> **Text shown**
--------

The Limits of a Decoupled Out-of-Order Supercalar Architecture
Graham Jones
Graduated Ph.D. July 1999
Abstract
This thesis presents a study into a technique for improving performance
in out-of-order superscalar architectures. It identifies three
technological trends limiting superscalar performance; they are the
increasing cost of a main memory access, control dependencies and the
greater hardware complexity of out-of-order execution.
Decoupling is a technique that can provide higher performance through the
mechanism of dynamically reordering, asynchronous instruction streams.
It offers the capability to improve ILP, through effective latency hiding
and dynamic scheduling, and to reduce hardware complexity, through
decentralised logic. This thesis evaluates this capability, by investigating
the effectiveness of decoupled out-of-order superscalar architectures.
This thesis identifies the degree to which operations can reorder (the
degree of reordering) as the critical dimension to an out-of-order
superscalar architecture. It investigates the effectiveness of
decoupling by focusing on those design issues that determine the degree
of reordering, and relaxes all other architectural constraints. This
approach allows us to establish the limitations of decoupled out-of-order
superscalar architectures.
This thesis shows that a decoupled architecture, through its dynamically
reordering instructions windows, provides a possible solution to the
problem of latency hiding and issue logic complexity. This thesis
demonstrates that for large memory latencies, a decoupled architecture
with 2 instruction streams is less sensitive to increases in memory
latency than a conventional single stream superscalar architecture.
The results also show that for memory latencies greater than 20 cycles,
a decoupled architecture can achieve a higher speedup than a conventional
superscalar architecture with twice the individual window sizes of a
decoupled unit. An explanation for this effect is provided through the
concept of the Effective Window Size.
The thesis also investigates a 3-stream decoupled superscalar architecture,
that provides dedicated hardware support for resolving control dependencies.
The results show that for the parititioning algorithm used in this thesis,
the load balancing is poor and the extra hardware resources are under
utilised. For this reason the majority of the thesis focuses on a
2 stream decoupled architecture.

--------

(Text and item location rows)
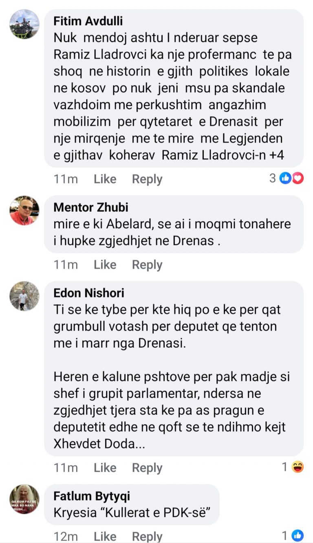313x543 pixels.
Task: Like Mentor Zhubi's comment
Action: click(x=105, y=265)
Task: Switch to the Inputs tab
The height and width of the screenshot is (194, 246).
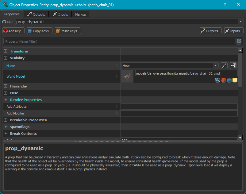Action: [x=60, y=14]
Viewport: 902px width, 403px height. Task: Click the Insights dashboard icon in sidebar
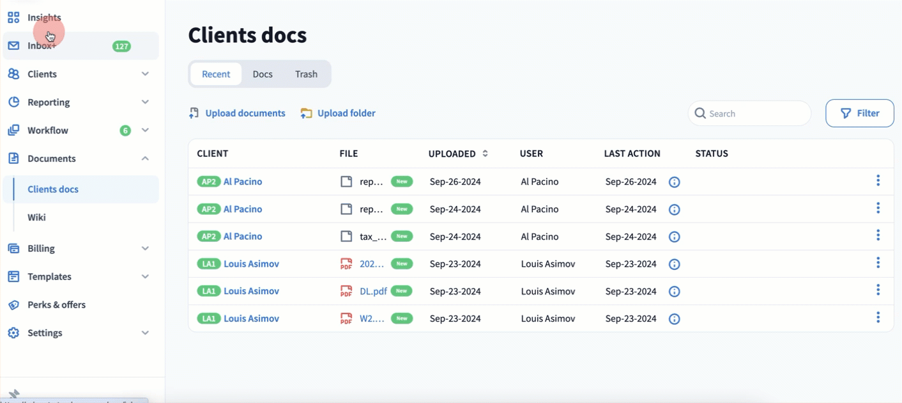(x=13, y=18)
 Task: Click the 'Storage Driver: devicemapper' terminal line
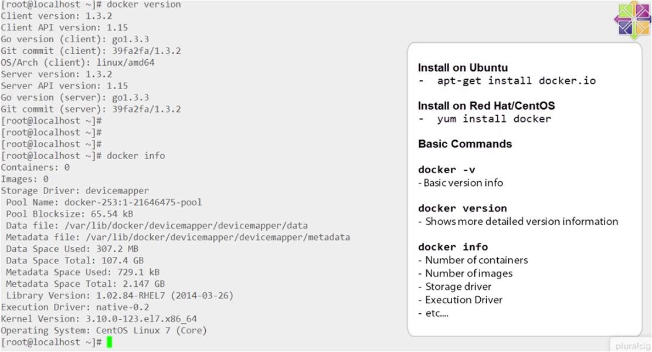tap(75, 191)
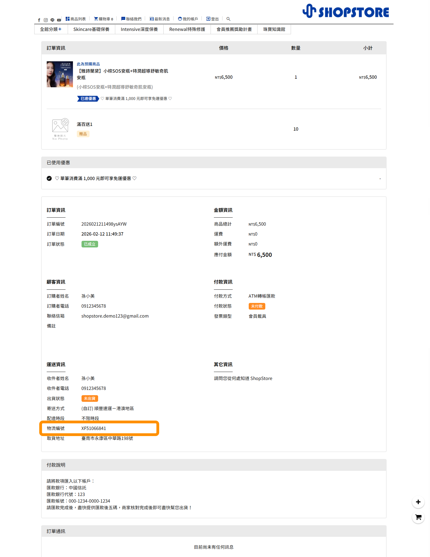Image resolution: width=430 pixels, height=557 pixels.
Task: Open the Intensive深度保養 menu
Action: pos(139,29)
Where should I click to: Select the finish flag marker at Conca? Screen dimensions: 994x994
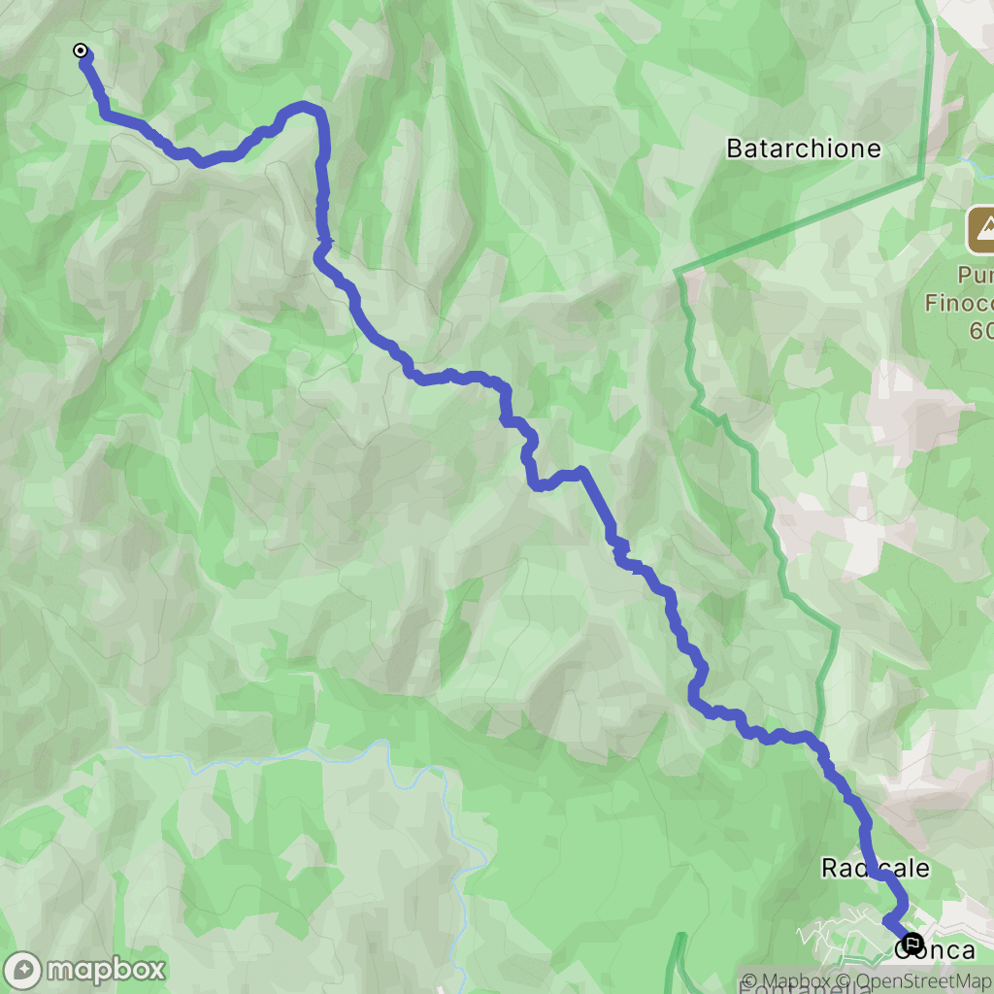click(912, 944)
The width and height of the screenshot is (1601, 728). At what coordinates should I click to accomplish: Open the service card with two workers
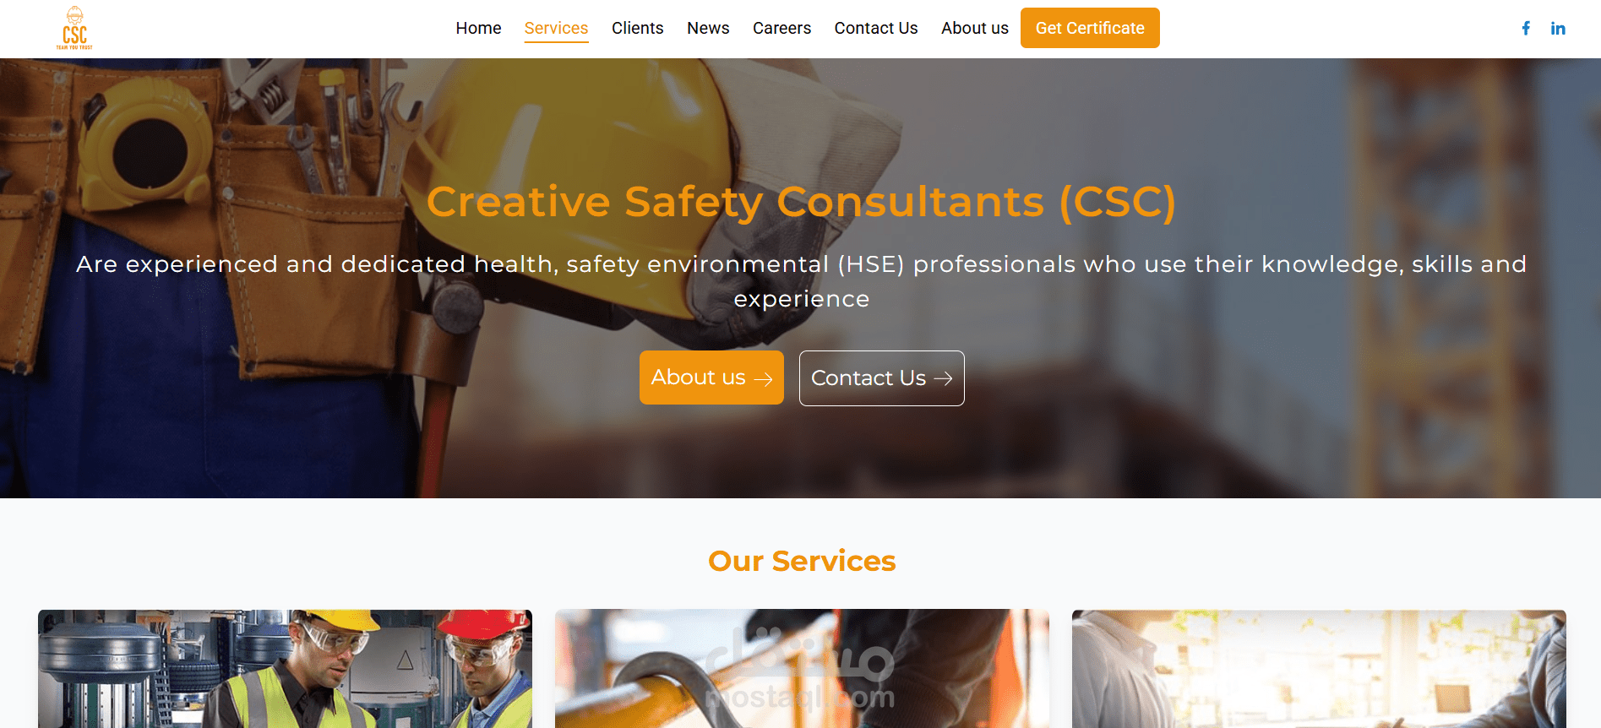285,669
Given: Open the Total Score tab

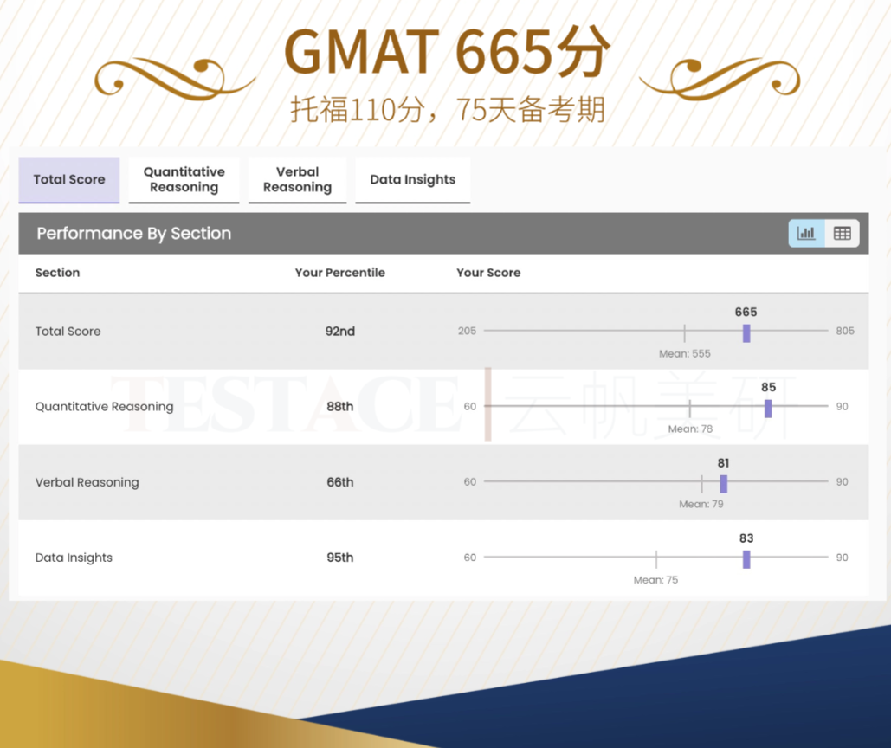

--------

> **The task**
Put this sentence from the thesis abstract into Spanish: "For this reason the majority of the thesis focuses on a 2 stream decoupled architecture."

> **Result of the exercise**
Por esta razón, la mayor parte de la tesis se centra en una arquitectura desacoplada de 2 flujos.